Dr. Lukumay said that increasing the speed of monitoring and control of counterfeit products is an important step, noting that such products contribute significantly to the deterioration of the health of the people.
He has also advised having a procedure not to keep executives in the same position for more than 10 years to strengthen the accountability and effectiveness of the institution for some executives as well as to avoid indicators that could lead to a conflict of interest.
He has also commended TMDA for obtaining a clean bill of health, saying that the step shows good financial accountability and the implementation of responsibilities in accordance with the law and procedures. He added that the authority has been performing well in the implementation of its responsibilities as well as providing various trainings to stakeholders and staff, which contributes to strengthening the control of medicines and medical devices in the country.
For her part, the Deputy Minister of Health, Dr.

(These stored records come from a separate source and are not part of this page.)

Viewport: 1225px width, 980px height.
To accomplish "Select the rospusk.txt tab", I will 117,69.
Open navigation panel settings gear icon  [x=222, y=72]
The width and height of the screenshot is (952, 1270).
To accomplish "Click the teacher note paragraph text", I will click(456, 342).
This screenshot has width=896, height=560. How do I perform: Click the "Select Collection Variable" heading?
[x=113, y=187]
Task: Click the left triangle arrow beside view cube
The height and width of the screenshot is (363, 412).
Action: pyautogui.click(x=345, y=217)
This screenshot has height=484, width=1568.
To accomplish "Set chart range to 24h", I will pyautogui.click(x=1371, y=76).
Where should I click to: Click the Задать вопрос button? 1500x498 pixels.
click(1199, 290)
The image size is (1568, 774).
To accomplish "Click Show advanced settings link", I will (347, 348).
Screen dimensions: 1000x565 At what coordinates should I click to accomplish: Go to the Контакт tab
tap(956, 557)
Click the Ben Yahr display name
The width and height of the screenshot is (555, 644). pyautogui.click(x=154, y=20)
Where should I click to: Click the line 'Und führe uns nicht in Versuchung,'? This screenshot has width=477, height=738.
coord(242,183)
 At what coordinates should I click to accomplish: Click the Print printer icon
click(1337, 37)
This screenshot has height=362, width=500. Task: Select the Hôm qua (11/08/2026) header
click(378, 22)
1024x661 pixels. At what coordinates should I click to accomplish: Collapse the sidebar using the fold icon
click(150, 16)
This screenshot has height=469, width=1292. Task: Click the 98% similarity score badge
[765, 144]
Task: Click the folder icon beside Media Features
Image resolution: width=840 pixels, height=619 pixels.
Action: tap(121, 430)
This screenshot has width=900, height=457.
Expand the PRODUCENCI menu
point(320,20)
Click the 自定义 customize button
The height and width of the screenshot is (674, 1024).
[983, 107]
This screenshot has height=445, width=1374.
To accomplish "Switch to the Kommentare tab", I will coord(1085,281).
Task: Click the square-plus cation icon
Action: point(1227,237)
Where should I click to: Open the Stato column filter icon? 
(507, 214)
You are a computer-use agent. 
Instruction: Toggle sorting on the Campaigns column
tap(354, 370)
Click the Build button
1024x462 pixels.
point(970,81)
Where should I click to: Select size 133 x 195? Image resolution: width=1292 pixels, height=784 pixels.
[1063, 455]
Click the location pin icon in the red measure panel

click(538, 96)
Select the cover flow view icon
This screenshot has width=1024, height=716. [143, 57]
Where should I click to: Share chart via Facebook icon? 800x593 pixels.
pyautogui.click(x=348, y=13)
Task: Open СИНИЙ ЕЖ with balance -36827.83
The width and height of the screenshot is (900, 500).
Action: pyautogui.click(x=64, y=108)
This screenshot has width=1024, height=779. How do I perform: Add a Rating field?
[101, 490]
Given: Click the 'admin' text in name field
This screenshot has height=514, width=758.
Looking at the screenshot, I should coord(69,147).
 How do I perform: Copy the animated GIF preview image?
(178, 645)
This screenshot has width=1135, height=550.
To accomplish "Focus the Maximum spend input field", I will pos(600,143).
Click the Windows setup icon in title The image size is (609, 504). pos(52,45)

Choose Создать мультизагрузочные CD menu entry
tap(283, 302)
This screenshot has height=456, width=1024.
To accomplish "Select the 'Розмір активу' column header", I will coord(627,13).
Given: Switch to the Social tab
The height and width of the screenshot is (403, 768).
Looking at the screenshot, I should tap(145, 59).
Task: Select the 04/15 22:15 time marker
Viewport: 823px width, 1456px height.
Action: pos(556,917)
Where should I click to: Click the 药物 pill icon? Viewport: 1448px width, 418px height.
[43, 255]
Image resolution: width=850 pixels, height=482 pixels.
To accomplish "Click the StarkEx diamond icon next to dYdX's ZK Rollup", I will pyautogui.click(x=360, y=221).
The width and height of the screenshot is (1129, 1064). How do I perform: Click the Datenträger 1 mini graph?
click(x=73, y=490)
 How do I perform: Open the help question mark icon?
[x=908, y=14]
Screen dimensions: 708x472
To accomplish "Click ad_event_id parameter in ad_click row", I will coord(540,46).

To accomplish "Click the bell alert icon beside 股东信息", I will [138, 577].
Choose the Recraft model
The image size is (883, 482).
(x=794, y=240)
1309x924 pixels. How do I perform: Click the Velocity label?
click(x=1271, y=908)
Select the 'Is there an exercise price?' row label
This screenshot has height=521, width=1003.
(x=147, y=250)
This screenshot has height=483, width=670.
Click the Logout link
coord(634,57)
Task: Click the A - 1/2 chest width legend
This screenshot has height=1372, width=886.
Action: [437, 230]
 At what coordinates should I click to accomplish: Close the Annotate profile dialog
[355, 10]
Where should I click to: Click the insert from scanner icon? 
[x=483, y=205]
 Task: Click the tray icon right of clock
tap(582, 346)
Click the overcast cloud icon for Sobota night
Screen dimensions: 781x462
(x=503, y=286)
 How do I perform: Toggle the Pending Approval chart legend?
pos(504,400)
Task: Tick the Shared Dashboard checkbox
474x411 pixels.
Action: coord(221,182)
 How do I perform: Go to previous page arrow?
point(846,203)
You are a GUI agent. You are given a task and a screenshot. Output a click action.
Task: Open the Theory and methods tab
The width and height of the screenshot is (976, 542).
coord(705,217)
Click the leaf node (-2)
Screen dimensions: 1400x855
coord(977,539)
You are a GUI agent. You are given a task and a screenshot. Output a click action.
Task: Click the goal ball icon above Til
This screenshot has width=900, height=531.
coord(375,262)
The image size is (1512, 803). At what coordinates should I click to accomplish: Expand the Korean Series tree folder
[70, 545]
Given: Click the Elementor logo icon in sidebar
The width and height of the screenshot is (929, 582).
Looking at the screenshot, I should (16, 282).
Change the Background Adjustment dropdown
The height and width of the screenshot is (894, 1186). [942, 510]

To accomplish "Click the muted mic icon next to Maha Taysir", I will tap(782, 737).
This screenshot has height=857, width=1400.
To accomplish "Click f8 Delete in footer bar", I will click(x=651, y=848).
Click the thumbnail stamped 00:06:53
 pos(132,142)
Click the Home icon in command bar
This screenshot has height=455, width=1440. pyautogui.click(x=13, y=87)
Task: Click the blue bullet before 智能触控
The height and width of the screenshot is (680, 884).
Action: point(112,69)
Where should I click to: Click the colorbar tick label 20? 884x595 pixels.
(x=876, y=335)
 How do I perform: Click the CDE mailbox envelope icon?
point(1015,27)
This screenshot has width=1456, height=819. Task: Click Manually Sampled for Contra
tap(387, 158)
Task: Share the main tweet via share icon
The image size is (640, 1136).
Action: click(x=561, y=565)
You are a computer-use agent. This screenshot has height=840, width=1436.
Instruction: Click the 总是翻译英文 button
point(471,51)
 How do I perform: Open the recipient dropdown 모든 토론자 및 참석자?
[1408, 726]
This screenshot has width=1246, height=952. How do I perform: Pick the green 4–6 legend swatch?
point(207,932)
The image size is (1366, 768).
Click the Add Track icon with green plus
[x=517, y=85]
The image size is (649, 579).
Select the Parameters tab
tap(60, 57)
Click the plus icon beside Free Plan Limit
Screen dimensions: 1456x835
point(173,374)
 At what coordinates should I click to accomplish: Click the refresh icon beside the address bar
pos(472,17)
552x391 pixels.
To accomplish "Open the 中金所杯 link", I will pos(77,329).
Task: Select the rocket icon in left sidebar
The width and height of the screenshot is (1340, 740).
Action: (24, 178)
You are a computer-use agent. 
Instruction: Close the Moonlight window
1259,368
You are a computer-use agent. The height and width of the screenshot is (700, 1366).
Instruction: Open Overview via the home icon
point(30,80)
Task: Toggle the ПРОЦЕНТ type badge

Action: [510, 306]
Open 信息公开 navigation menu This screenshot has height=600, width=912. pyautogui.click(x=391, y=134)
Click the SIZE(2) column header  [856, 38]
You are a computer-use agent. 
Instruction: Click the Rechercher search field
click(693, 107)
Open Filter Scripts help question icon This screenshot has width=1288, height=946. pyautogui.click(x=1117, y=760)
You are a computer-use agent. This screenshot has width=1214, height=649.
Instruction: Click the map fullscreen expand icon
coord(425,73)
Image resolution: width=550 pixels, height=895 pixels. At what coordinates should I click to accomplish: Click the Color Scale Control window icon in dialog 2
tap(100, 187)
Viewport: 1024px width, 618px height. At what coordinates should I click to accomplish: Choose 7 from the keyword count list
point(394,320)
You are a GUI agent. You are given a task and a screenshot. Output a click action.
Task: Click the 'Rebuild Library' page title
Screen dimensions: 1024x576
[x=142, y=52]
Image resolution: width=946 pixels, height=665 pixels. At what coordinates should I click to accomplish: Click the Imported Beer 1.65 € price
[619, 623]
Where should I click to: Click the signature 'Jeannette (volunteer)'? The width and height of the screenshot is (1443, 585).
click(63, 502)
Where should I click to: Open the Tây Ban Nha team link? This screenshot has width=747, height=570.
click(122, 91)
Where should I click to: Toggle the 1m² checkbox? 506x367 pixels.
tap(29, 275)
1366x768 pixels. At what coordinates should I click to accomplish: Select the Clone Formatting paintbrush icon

Florence Samizi, said the Government, through TMDA, continues to carry out its responsibilities, including conducting inspections and monitoring of products after registration, issuing licenses and permits for the trade of medicines, medical devices, and reagents, as well as controlling the import and export of products within and outside the country.
She added that TMDA also controls commercial advertisements of controlled products, monitors the side effects of products (vigilance), and monitors the quality of products available in the market to protect public health.
Contributing to the topic, Buchosha MP, Eric Shigongo, called on the Authority to impose severe penalties on those found to be selling or distributing substandard and counterfeit medicines.